世の中に存在する企業の99%以上が中小企業であり、雇用者数や取引金額の面でも中小企業は大企業や官公庁、協同組合や個人事業主といった他の事業形態をはるかに上回る。日本国内の就業者数の約3分の2は中小企業が雇用しており、日本は他の先進国に比べ中小企業で働く人の比率が高い。
このように中小企業は国の基幹を担っている存在であり、経済・社会を支える非常に重要な存在と認識されている。
問題点
大企業のような資金力や豊富な人材には恵まれておらず、少数の人員で様々な仕事をこなさねばならない。経営が不安定になりやすいにもかかわらず、従業員の賃金も低めで、人材が定着しづらい。

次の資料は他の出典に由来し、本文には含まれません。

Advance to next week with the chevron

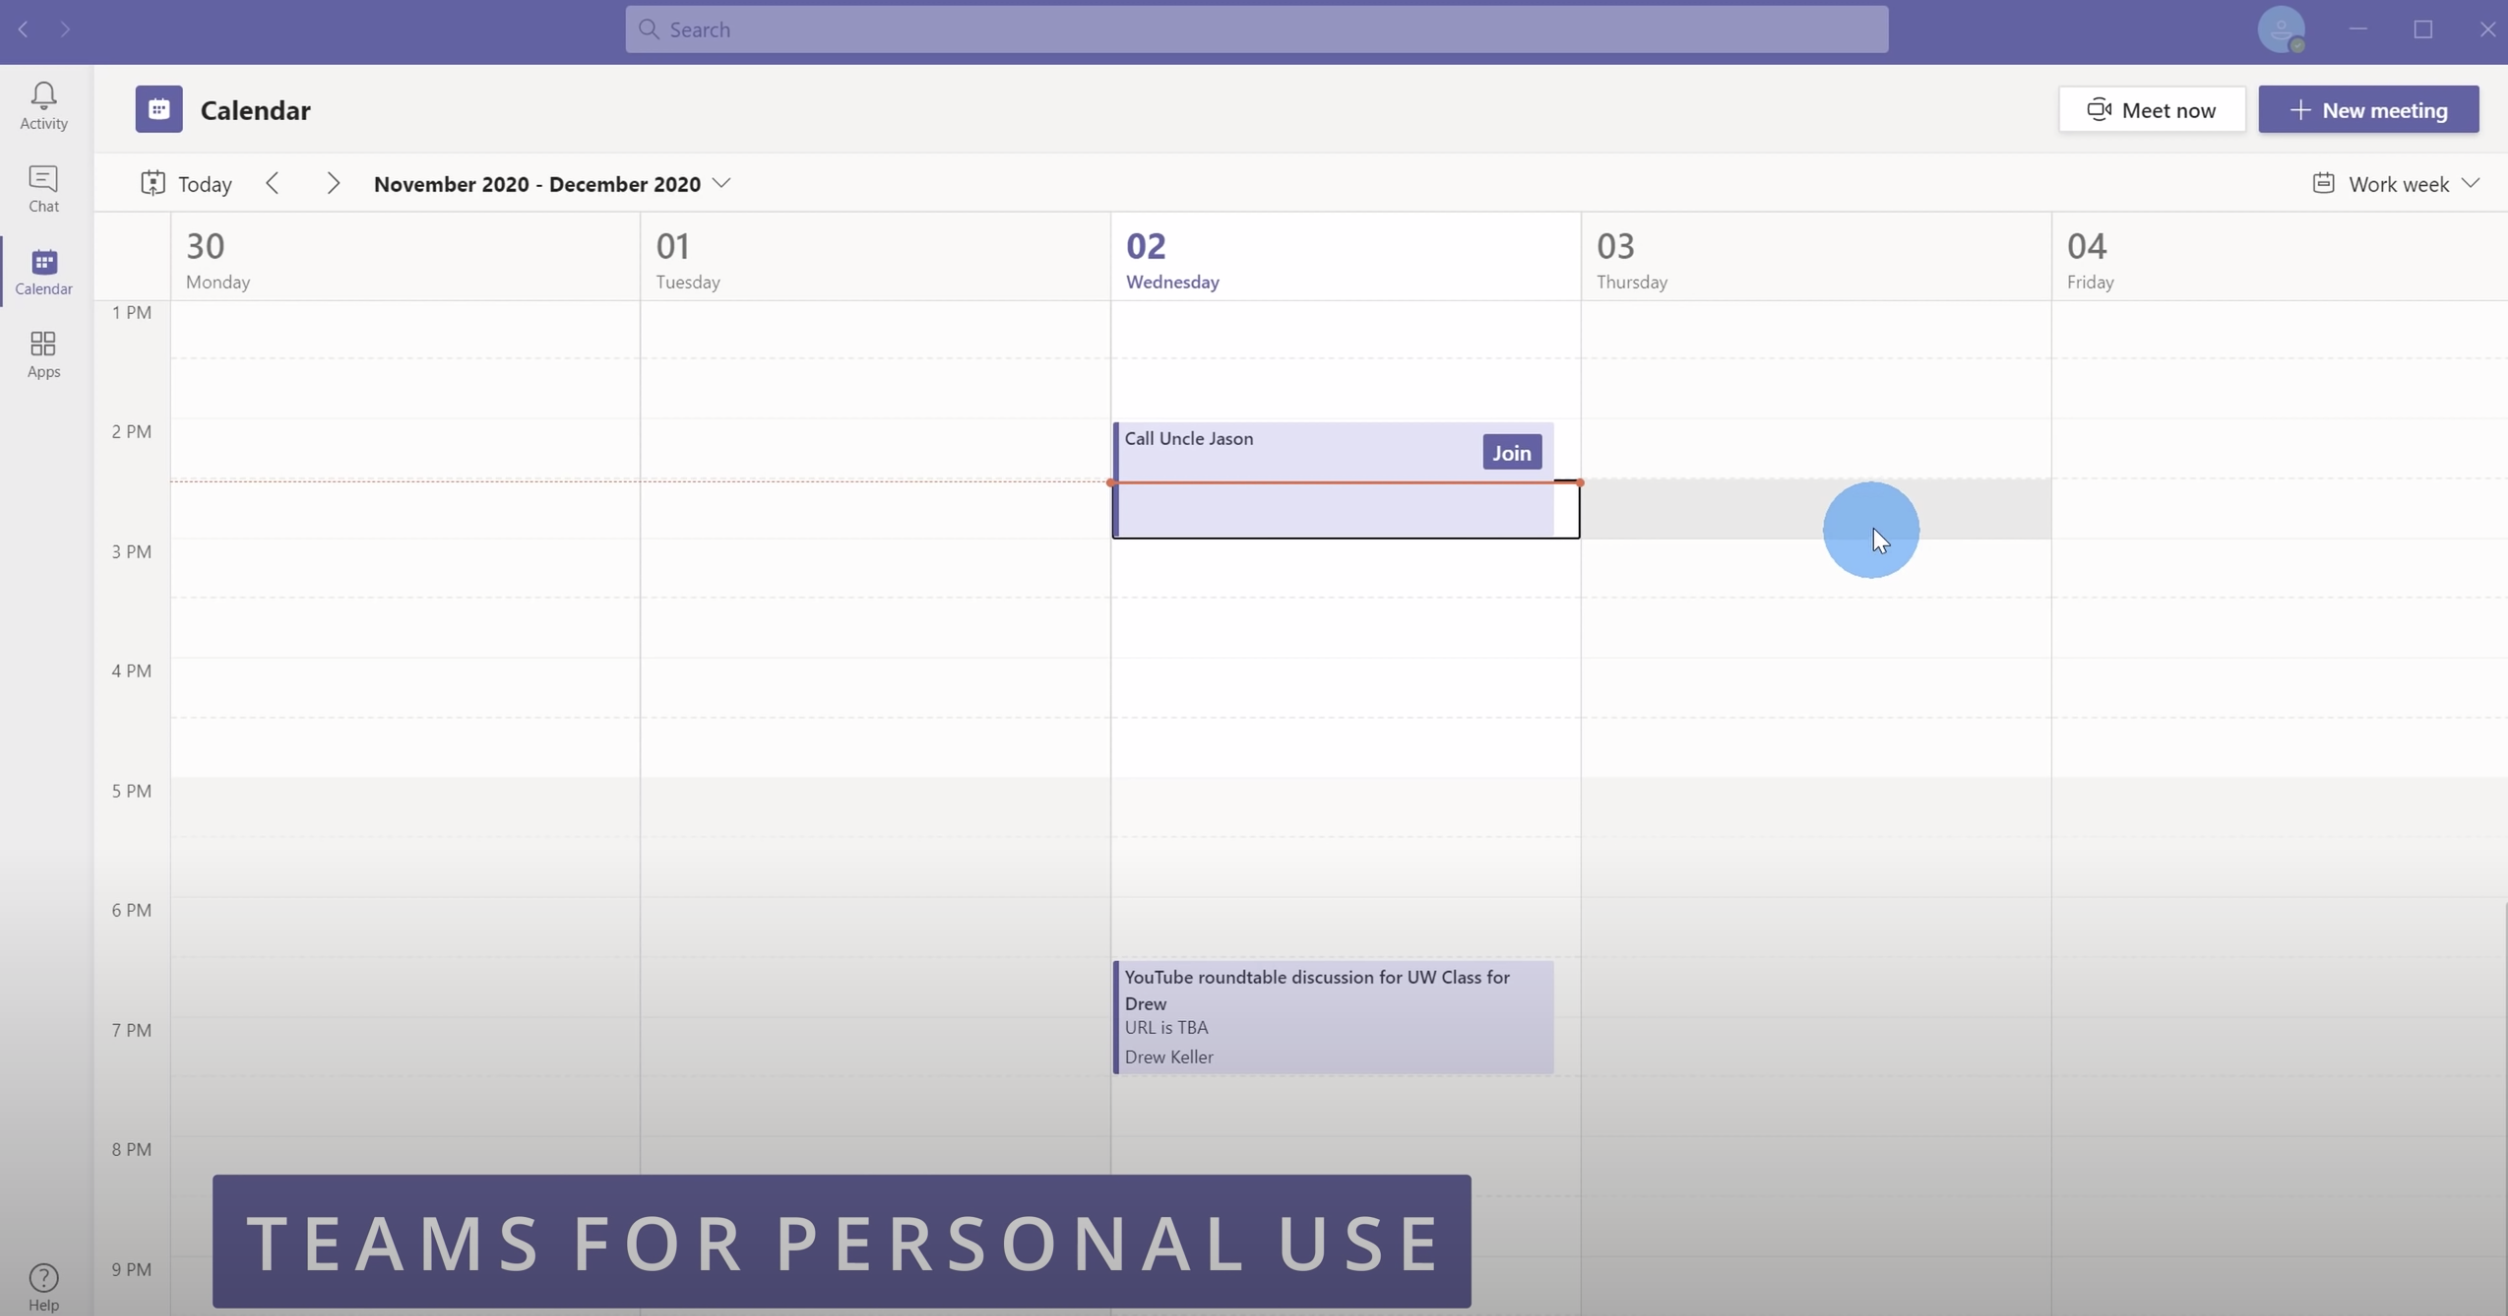pyautogui.click(x=332, y=183)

さらに、中小企業は経営の情報公開や監査制度も未整備で、ワンマン経営者による経営の私物化や公私混同、法令順守の意識の低さ(「法律を守っていると会社が潰れる」と嘯く経営者は中小企業だとよくある話)など、経営者のガバナンスの欠如が起こりやすいという問題がある。
日本の賃金が低くブラック企業が多い割に人手不足が深刻化しているのは、日本には中小企業が多すぎること、そしてそれにより下請け企業に無茶をやらせて儲けを出す風潮が蔓延していることも一因と指摘されている。